MR.com, Sumbar | Airnya mengalir pelan, menyimpan riwayat banjir yang setiap tahun datang tanpa diundang. Di tepian, mesin-mesin raksasa kini bergerak, seolah hendak menulis bab baru tentang keselamatan kota.
Namun di sela gemuruhnya, terselip bisik-bisik warga, bertanya apakah pembangunan ini benar untuk melindungi, atau sekadar menambah daftar janji yang hanyut bersama arus.
Di tepi Batang Agam yang berwarna kecokelatan, raungan mesin ekskavator membelah udara siang. Debu tipis bercampur aroma solar, menutup napas pekerja yang mondar-mandir di antara tumpukan batu dan pasir.

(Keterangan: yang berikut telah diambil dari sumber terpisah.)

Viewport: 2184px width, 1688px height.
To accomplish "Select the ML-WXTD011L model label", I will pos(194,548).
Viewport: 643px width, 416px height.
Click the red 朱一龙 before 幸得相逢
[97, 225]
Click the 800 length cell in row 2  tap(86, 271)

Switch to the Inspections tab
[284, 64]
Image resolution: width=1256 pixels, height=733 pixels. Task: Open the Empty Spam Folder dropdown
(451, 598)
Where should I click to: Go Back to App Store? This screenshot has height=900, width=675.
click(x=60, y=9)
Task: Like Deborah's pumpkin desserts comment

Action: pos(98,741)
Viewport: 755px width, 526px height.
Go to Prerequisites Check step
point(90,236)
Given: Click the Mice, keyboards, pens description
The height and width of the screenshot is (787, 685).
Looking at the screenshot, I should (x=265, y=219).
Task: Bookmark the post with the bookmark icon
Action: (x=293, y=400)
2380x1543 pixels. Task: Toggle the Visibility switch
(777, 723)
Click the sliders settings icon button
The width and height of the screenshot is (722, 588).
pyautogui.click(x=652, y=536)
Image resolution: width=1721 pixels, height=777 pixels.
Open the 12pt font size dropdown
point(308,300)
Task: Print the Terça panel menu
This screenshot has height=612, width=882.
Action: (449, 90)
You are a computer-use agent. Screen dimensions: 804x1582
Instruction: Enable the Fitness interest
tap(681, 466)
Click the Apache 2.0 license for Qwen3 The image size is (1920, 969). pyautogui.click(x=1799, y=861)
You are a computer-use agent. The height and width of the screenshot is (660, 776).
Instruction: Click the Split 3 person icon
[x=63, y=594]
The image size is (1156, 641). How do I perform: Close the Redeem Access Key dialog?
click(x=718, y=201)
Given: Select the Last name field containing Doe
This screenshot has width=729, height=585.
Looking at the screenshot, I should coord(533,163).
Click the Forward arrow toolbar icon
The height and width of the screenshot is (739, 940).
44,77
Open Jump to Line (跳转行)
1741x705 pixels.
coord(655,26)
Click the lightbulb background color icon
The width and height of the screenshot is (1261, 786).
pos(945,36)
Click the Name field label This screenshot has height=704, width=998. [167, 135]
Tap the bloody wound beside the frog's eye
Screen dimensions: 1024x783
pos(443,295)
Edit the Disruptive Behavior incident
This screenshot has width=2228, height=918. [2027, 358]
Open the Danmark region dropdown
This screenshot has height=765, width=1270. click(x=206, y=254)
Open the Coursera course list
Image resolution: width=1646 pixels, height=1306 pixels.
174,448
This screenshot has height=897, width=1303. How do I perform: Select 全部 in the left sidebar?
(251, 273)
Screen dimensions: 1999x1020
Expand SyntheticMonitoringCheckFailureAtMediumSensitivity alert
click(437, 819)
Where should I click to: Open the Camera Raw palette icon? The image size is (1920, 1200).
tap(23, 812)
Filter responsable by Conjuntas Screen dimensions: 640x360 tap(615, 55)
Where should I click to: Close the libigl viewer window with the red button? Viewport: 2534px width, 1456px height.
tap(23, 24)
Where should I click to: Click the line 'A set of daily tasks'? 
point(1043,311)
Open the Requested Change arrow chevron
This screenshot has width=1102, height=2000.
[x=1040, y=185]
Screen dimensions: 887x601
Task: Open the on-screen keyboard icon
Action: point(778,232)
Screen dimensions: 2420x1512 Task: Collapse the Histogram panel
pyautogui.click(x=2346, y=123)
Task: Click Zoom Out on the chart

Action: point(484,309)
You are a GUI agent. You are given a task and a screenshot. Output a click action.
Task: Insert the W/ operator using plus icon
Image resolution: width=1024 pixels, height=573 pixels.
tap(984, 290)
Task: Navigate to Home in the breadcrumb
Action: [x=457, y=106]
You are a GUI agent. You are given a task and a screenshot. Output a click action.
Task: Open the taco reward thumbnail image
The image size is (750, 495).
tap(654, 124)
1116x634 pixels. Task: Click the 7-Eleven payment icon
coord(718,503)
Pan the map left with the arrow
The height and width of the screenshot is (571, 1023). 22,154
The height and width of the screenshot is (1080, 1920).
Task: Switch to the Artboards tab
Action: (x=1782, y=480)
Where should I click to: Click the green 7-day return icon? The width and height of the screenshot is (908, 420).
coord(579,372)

Tak semua berseragam lengkap seperti helm, rompi, dan sepatu pelindung lebih sering jadi pengecualian ketimbang aturan.
Proyek ini bernilai Rp42,88 miliar. Balai Wilayah Sungai Sumatera V Padang menjadi nakhoda, dengan mandat membangun benteng terakhir Payakumbuh dari banjir musiman. Di atas kertas, semua tampak rapi. Tapi di lapangan, janji itu bertemu dengan serangkaian tanda tanya.
Material menjadi sorotan pertama. Batu dan pasir yang digunakan, kata warga, terlalu “akrab” dengan lokasi proyek seakan diambil langsung dari bantaran sungai, bukan dari quarry berizin sebagaimana tertulis dalam dokumen penawaran. Jika dugaan itu benar, aturan pengadaan terancam, dan kualitas konstruksi pun perlu dipertanyakan.
Detail Engineering Design (DED) yang semestinya menjadi kitab suci pelaksanaan kerap hanya hidup di meja rapat. Di lapangan, pengujian material, kepatuhan desain, dan metode kerja lebih sering hadir di laporan resmi ketimbang di lokasi kerja. Beton dituangkan, batu ditata, tapi kejelasan soal kepatuhan teknis masih samar.
Lalu ada kabut lain yang menyilimuti yakni bahan bakar. Di lokasi, tak terlihat drum atau tangki bermerek Pertamina. Muncul dugaan bahwa mesin-mesin proyek ini digerakkan oleh solar bersubsidi. Jika benar, negara bukan hanya membiayai pembangunan, tapi juga ikut menanggung bahan bakarnya.
Upaya konfirmasi sudah dilakukan. Media ini menghubungi Pejabat Pembuat Komitmen (PPK) Ilyas Firman dan kontraktor pelaksana yang dikenal sebagai Win Penes. Hingga Jumat (18/7/2025) sore, telepon tak berbalas. Diam mereka justru mempertebal prasangka publik bahwa proyek ini tak berjalan sebagaimana mestinya.
Dalam pekerjaan sebesar ini, diam adalah risiko. Sebab dana yang mengalir dari APBN adalah uang rakyat, dan setiap rupiahnya seharusnya kembali dalam untuk pekerjaan yang aman, rapi, serta setia pada janji dan bukan sekedar arus janji yang ikut hanyut di batang agam.